[SUPPLIED TEXT]:
↓
Visitors look over modular homes Friday at the Recovery Expo in Biloxi, Miss. 
 (Photos by Associated Press / The Spokesman-Review)
Richard Fausset Los Angeles Times

BILOXI, Miss. – It is a sort of post-Katrina state fair. A trade show custom-tailored for a ruined land. A convergence of building and zoning experts, readily accessible bureaucrats and salespeople who have just the extra-thick siding you’ve been looking for – the kind with the patented Twister Lock and Cyclonic Locking System that withstands winds as high as 187 mph!

Mississippi Gov. Haley Barbour is billing it as the first “Recovery Expo,” a free event that opened Friday at the Mississippi Coast Coliseum and runs through the weekend. Organizers are hoping the state’s hurricane victims will leave here with their legal questions answered, a prefab home picked out, and renewed energy that will help the long-suffering coast bloom with building projects as the one-year anniversary of the storm approaches on Aug. 29.
↑
[TO BE DONE]:
(1) Please extract a passage from the Recovery Expo article word for word, beginning at the words "Visitors look over" and stopping after "as 187 mph!".
(2) Continue the article about the Biloxi Recovery Expo, picking up after its last sentence.

[ITEMS]:
↓
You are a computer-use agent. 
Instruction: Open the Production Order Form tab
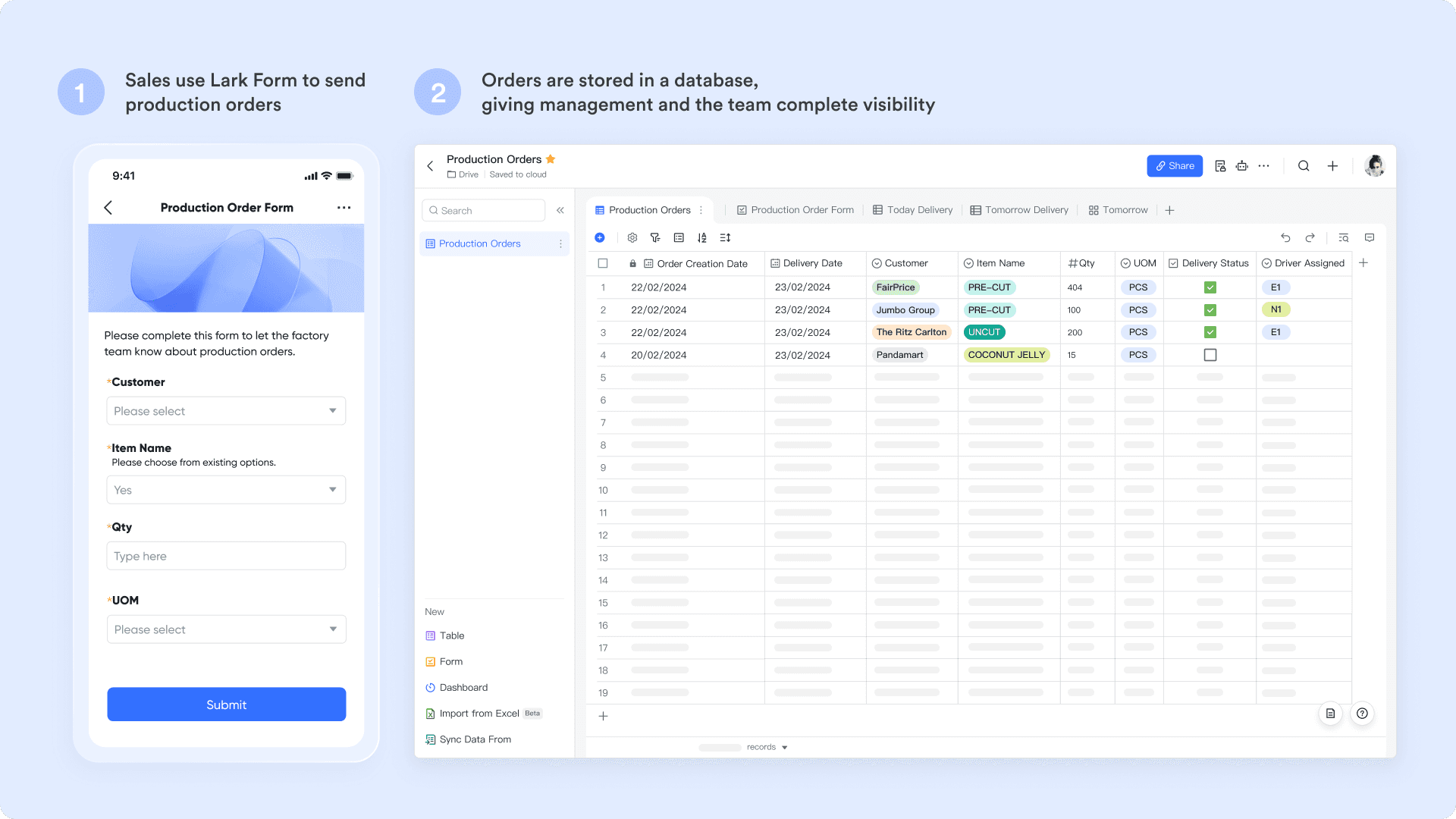tap(795, 210)
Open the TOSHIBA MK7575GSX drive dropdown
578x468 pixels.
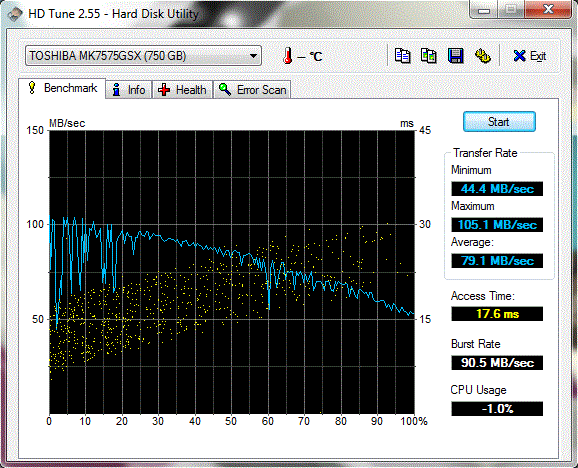click(143, 56)
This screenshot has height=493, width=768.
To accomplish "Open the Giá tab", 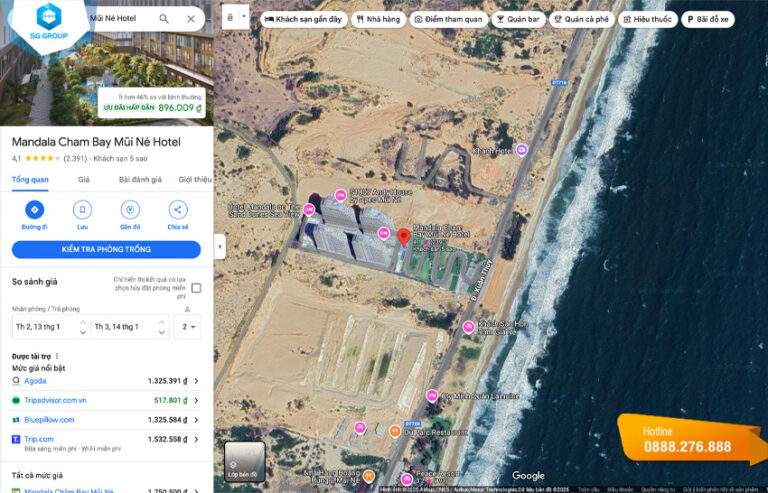I will [84, 180].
↑
[RESPONSES FOR EACH TASK]:
(1)
Visitors look over modular homes Friday at the Recovery Expo in Biloxi, Miss. 
 (Photos by Associated Press / The Spokesman-Review)
Richard Fausset Los Angeles Times

BILOXI, Miss. – It is a sort of post-Katrina state fair. A trade show custom-tailored for a ruined land. A convergence of building and zoning experts, readily accessible bureaucrats and salespeople who have just the extra-thick siding you’ve been looking for – the kind with the patented Twister Lock and Cyclonic Locking System that withstands winds as high as 187 mph!

(2)
So far, Mississippi’s rebuilding effort has been heartening and frustrating. Thousands of Gulf Coast residents are still in trailer homes, and many waterfront communities are strewn with ghostly husks of businesses and homes.

But Gavin Smith, the state recovery director, says momentum is starting to build here: Residents are receiving their insurance payouts, and small business loans are sprucing up commercial properties. Last month, the state began distributing a portion of $5 billion in federal rebuilding aid to 17,000 homeowners. The ravaged Beau Rivage Casino, once one of the region’s fanciest, is set for an Aug. 29 grand re-opening.

“We think we’re right at the cusp of the point where people will start building in earnest,” Smith said.

Some of the most ardent believers in that forecast were the dozens of building industry representatives who dominated the Expo. If the style of their message owed a debt to Dale Carnegie, the substance took a cue from the little pig who built with bricks. Their names alone set the theme: Kodiak Steel Homes; Safeway Homes; House Raising of the Gulf Coast LLC; FloodBarrier, Inc.

A company called Oceansafe Housing hawked a hurricane-proof home with walls made from a kind of steel and polystyrene sandwich. Employee Susanne Bohr said the idea has been a success in the Caribbean.

“A NASA engineer holds the patent,” she said.

A salesman named Steve Bishop offered an array of hurricane-proof doors and windows. He was hoping to hook up with some big condo developers. He had some advice for them, too: build the high-rises with multilevel car garages on the first few floors.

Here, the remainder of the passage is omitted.